Brown, in my view, belongs to the Emersonian "school" of ACI. In his engagement with Islamic materials, he found much food for thought, much inspiration, much to love. Indeed, he found in Ismaili political thought and life a counterpart to the project he initiated with his book Life Against Death and continued in Love's Body. Centuries before Marx, Freud, and Nietzsche diagnosed the worminess in the apple of Western civilization, Muslims experimented with a pre-modern version of what Brown would admiringly describe as "a subterranean counter-culture of protean polymorphous complexity"--an apt description of what I have advocated in these pages as the "invisible Whitmanian republic" (Brown, "Shi'ite Islam"--a paper delivered at the annual meeting of the AAR in Dallas, TX, December 21, 1983).

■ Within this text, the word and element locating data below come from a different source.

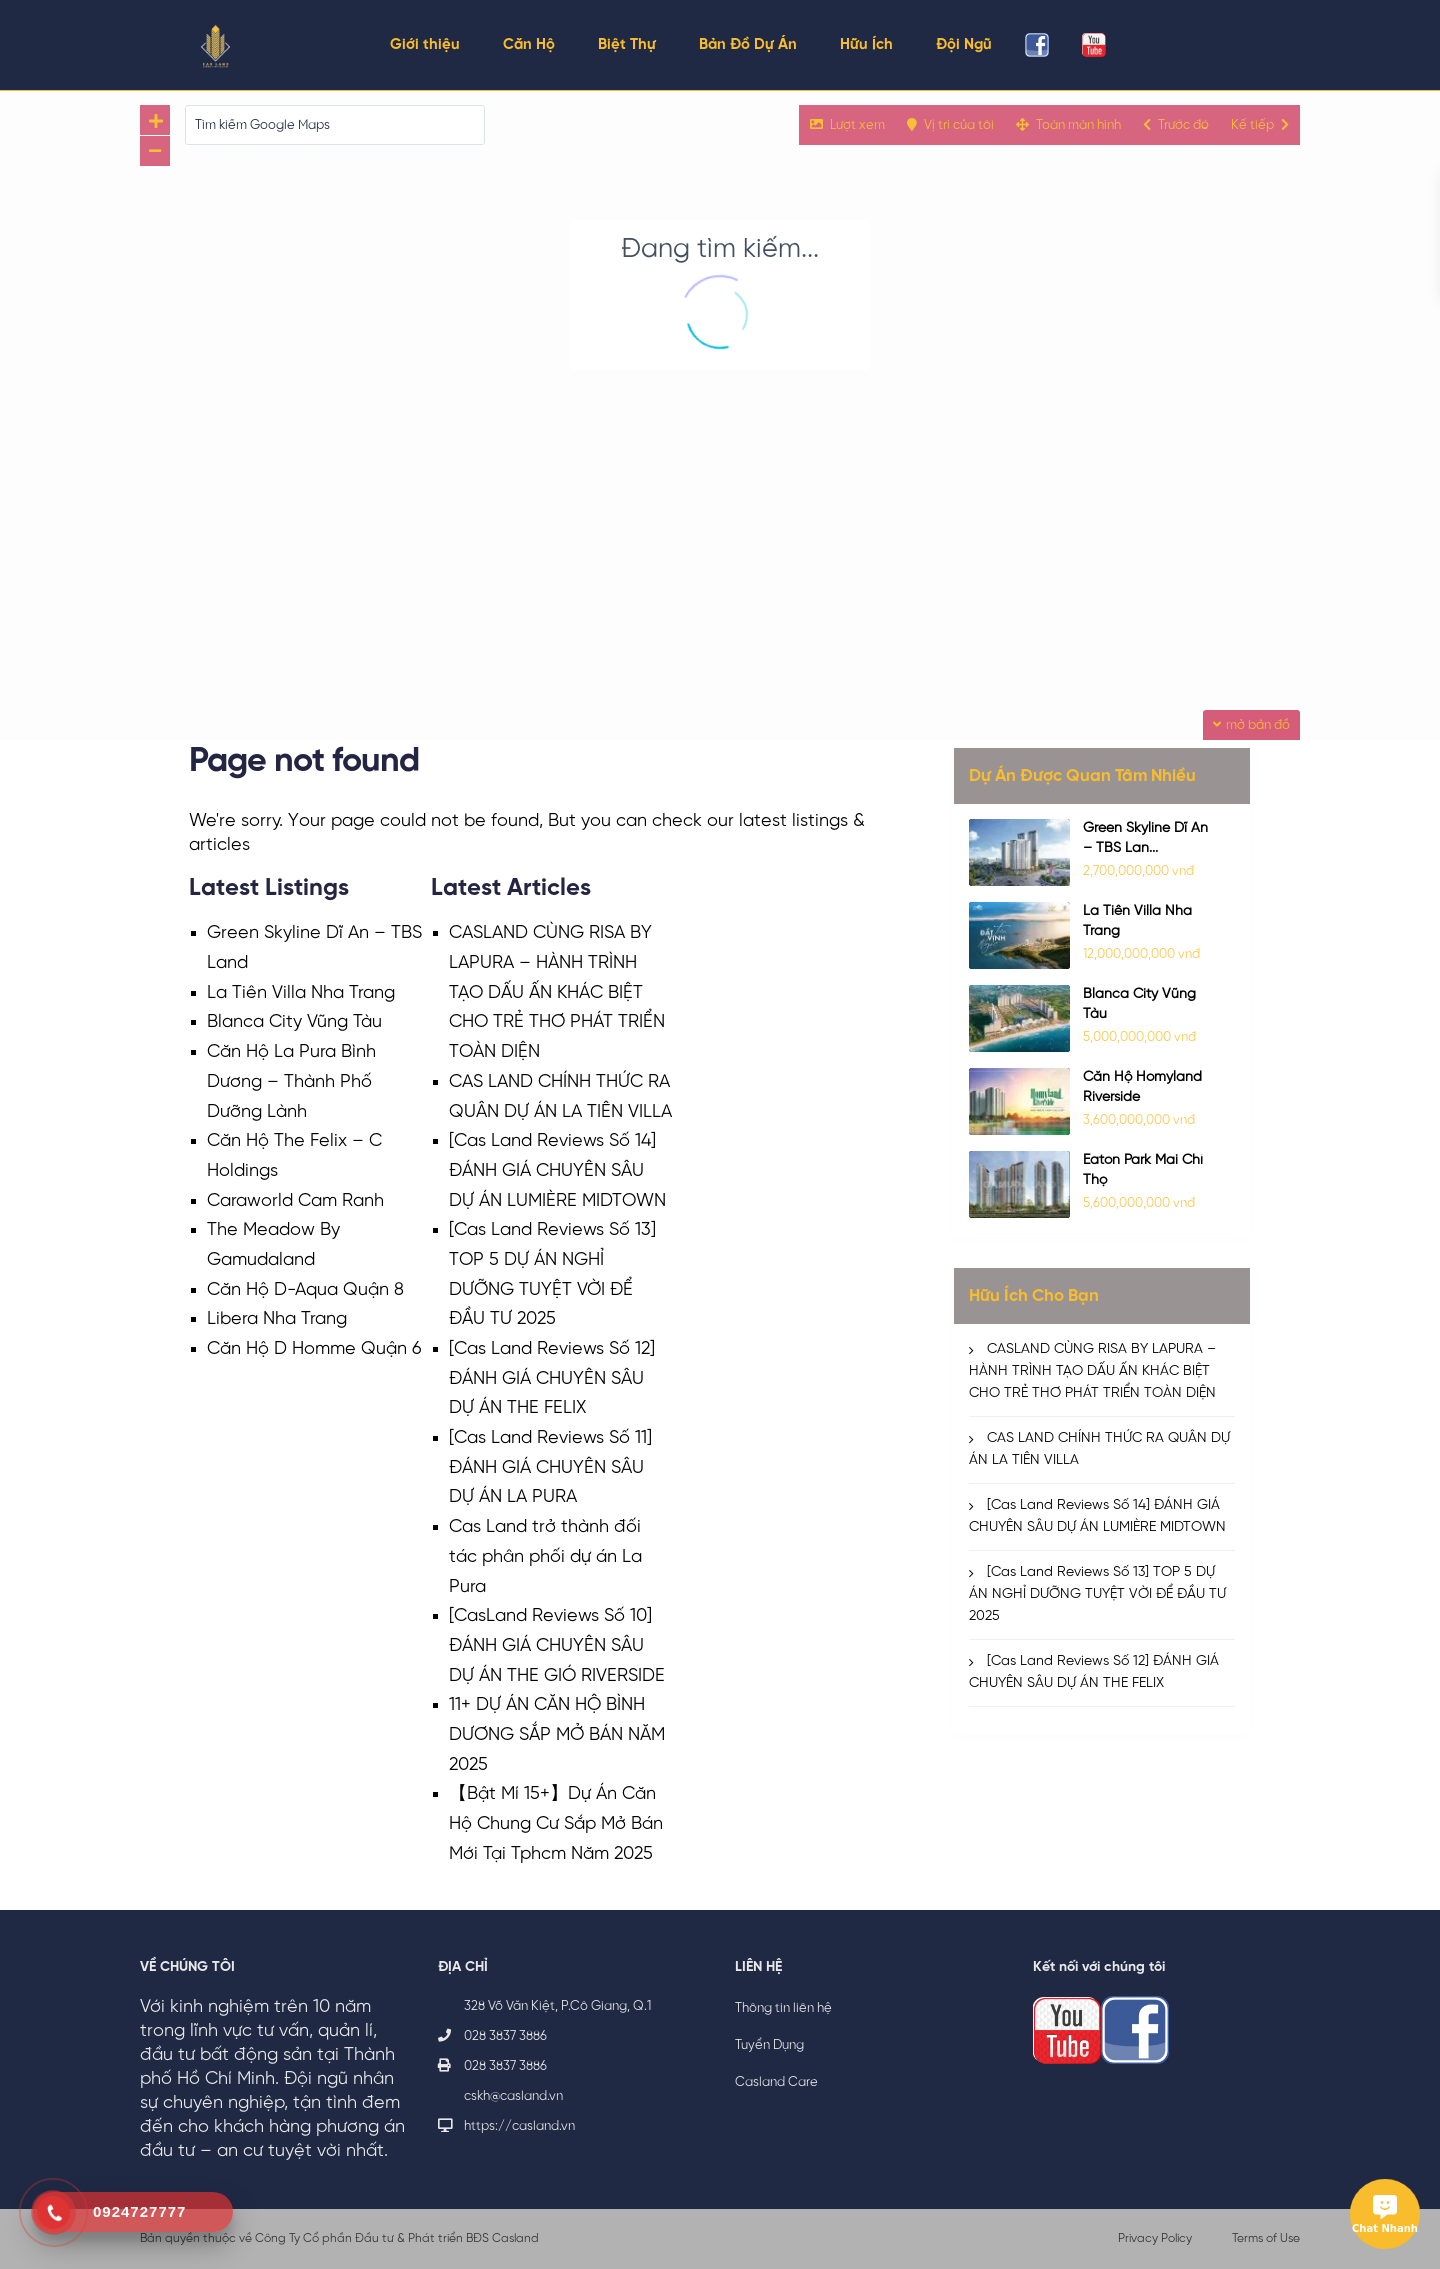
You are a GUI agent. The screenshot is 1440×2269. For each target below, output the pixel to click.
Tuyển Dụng (769, 2045)
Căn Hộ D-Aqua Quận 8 (305, 1290)
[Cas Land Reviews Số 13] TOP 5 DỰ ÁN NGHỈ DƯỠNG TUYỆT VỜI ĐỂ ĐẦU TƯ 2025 (1097, 1594)
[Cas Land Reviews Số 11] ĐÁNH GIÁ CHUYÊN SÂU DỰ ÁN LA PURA (550, 1468)
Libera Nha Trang (277, 1319)
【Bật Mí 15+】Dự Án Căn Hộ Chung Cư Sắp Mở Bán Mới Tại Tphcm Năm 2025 (556, 1824)
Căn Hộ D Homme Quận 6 (314, 1349)
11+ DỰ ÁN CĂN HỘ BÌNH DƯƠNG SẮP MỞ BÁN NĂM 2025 (557, 1735)
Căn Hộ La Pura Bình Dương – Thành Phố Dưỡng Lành (291, 1082)
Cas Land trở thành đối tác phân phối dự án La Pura (545, 1557)
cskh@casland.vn (513, 2096)
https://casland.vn (519, 2126)
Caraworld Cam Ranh (295, 1201)
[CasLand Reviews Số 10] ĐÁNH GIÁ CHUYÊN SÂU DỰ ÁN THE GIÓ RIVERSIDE (557, 1646)
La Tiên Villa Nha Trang (301, 993)
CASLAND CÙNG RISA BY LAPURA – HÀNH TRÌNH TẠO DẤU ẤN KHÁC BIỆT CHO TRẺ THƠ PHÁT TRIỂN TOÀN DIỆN (557, 993)
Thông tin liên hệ (783, 2008)
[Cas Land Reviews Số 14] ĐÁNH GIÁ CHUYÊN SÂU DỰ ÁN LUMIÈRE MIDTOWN (557, 1171)
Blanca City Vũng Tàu (294, 1022)
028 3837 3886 (505, 2036)
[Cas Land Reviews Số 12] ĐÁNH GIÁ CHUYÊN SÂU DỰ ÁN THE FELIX (552, 1379)
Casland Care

In Brown's notes and in the recently published volume Norman O. Brown, The Challenge of Islam: The Prophetic Tradition, ed. Jerome Neu (Santa Cruz, CA: North Pacific Press, 2009), one witnesses NOB thrill to the discovery that--despite his friend Herbert Marcuse's trenchant critique--the cultural revolution he had called for in the 1960's had not only historical precedents but had experienced some (short-lived) historical successes.
The conclusion Brown drew from his studies of Islam is that more study was needed--of Islam as, in Marr's words, a "horizon for expanding the global repertoire of domestic expression" (Marr, 14). In other words, 20th (now 21st) century Americans should stop demonizing Islam and Muslims and, instead, sit at the feet of the history of Islamic thought and culture and learn how we might best re-invent our own.